Your tasks
A. In the ETA blog post, what is the writer's mom recovering from at the rehab hospital?
B. From the ETA blog post, write out the part from "My mom is staying" up to and including "dishonesty. Oh. Yeah.", and swap "rehab hospital" for "care facility".
C. Pick up the ETA blog post after its last sentence and keep writing it.
[[ Text under study, beginning ]]
Wednesday, January 6, 2010

But I don't wanna!!

Being a card carrying member of the recovery program ETA, allows me certain privileges. I got my seat in this wonderful fellowship the old fashioned way: I earned it. (Actually, there are no cards to carry, I just like the authority implied with the phrase.) Nobody can buy their way into ETA, although most of us had practically sold our souls by the time we got here, including me. One of the privileges that is guaranteed to all dedicated members is self honesty.

The people that belonged before I joined taught me that whatever is true for me is just fine, it truly is okay. It is when I deny that something is true about me that I get into trouble.

My mom is staying at a rehab hospital while she recovers from a broken hip. She has dementia/Alzheimer's and has deteriorated markedly in the weeks since my day died. In my opinion, everything that made my mom, my mom is gone and I hate seeing her like this. She doesn't know who she is, who I am, who my siblings are, her grand kids, nobody. And it breaks my heart. I could stop right there and everyone (except my sponsor) would feel bad for me, and my mom, and be understanding. And this is true: It breaks my heart seeing her like this. My sponsor says that lying by omission is still dishonesty. Oh. Yeah.
[[ Text under study, end ]]
[[ Data section, beginning ]]
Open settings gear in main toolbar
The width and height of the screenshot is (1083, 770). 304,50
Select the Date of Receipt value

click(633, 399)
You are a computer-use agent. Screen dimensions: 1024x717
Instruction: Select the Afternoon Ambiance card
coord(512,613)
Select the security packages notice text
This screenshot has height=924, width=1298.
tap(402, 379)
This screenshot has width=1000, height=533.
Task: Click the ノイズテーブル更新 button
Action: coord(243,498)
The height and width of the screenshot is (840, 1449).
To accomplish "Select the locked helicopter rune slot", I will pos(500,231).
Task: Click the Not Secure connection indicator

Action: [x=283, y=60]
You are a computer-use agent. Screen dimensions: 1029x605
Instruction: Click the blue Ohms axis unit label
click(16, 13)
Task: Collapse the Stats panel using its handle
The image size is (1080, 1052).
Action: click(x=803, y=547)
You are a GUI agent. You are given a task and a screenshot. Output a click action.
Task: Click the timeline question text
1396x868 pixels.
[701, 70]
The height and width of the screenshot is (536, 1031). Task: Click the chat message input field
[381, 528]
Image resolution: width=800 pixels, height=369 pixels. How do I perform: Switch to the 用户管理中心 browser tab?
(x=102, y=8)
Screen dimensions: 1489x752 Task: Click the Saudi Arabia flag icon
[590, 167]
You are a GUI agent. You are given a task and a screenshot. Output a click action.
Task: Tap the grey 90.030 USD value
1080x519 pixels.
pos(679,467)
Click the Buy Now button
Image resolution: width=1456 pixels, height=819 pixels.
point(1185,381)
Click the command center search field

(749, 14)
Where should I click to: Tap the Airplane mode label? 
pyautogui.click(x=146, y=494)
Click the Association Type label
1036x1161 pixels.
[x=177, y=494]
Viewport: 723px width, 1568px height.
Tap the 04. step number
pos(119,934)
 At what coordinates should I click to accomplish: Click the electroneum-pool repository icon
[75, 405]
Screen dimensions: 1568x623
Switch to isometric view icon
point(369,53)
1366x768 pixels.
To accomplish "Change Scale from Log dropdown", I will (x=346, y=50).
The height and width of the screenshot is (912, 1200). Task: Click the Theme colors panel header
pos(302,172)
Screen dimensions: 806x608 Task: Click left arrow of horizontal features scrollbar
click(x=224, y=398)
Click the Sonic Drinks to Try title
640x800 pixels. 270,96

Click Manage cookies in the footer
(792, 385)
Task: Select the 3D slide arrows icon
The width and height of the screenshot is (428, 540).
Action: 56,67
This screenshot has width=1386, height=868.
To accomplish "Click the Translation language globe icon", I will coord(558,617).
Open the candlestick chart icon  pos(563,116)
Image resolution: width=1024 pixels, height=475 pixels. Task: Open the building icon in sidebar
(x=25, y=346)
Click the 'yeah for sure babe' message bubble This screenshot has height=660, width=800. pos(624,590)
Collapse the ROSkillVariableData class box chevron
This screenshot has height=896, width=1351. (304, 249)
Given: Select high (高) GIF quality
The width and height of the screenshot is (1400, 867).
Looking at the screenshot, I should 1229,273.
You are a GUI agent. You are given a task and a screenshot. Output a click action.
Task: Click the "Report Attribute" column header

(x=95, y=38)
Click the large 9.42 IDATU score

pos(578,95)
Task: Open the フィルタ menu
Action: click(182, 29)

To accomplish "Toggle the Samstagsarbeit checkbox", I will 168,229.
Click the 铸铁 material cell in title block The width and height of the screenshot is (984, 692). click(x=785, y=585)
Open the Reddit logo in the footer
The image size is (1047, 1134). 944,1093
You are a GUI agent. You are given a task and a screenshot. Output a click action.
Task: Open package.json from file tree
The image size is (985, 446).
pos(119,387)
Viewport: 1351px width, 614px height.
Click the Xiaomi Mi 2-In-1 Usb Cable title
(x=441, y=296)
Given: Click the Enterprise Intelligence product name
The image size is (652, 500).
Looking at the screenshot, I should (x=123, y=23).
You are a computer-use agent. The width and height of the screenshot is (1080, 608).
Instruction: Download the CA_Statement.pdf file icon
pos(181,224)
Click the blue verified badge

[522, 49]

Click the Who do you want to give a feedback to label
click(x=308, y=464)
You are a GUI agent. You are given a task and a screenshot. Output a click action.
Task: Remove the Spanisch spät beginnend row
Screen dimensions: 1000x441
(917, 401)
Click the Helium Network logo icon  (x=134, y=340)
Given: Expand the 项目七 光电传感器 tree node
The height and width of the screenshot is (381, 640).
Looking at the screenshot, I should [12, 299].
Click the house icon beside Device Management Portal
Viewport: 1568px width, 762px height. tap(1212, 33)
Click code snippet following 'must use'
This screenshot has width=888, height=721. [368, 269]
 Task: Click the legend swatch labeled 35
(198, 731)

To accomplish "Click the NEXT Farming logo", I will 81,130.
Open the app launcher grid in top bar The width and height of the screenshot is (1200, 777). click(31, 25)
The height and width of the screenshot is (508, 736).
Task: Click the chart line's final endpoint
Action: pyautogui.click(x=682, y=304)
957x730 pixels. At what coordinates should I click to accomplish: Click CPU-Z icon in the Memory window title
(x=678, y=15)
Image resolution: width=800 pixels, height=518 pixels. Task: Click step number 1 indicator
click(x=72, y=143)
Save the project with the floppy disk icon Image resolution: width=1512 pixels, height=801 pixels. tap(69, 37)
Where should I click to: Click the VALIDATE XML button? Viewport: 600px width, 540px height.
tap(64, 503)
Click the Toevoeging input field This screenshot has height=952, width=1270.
[[ Data section, end ]]
Responses by item number
A. A broken hip.

B.
My mom is staying at a care facility while she recovers from a broken hip. She has dementia/Alzheimer's and has deteriorated markedly in the weeks since my day died. In my opinion, everything that made my mom, my mom is gone and I hate seeing her like this. She doesn't know who she is, who I am, who my siblings are, her grand kids, nobody. And it breaks my heart. I could stop right there and everyone (except my sponsor) would feel bad for me, and my mom, and be understanding. And this is true: It breaks my heart seeing her like this. My sponsor says that lying by omission is still dishonesty. Oh. Yeah.

C.
I have the privilege of being honest with myself. Lucky me. So here is the truth for me in regard to this issue: I would rather justify not visiting her than be slapped in the face with the undeniable truth, which is: she's gonna die and leave me an orphan. Every time I see her I'm reminded. And I don't like it. Going to visit her on a regular basis is the next right thing, but...but... But I don't wanna!

This is what's true for me and it's fine. Nobody said that I have to want to do the next right thing. They said that I have to DO the next right thing. So I went to see her yesterday and took the old HP with me. I feel better having gone, though it was still heartbreaking.

While I was writing the above paragraphs, I was bawling my eyes out and a friend called to ask what I was doing so I told her and we talked about yesterday. She said that our parents remain alive in our memories and that struck me. It was the piece I've been missing in all this. I'm afraid that all I'll remember is the last few months of her life, how sick she's been, how much the disease has diminished her. I'm afraid that these things will smother the memories of all the good times we've had together.

I need not be afraid of that. The old HP was there through all the good times and He has a great memory. I can just ask Him to remind me of the good stuff. As for the hard times now? The old HP tags along for those, too, giving me protection and strength. I don't have to want to do the next right thing but, with the help of the old HP I can be willing to just do it. And feel privileged.

Have a good and sober day.

1 comment:

  1. I can assure you that you will eventually get back to the good memories. I've been down this road and I was mad at my HP for doing it to me. After I got done throwing my "sober" hissy fit, I was reminded of the fact that even though I was mad, he stayed right next to me and helped me though the process of grieving. Writing this blog is good for your grieving....keep doing it!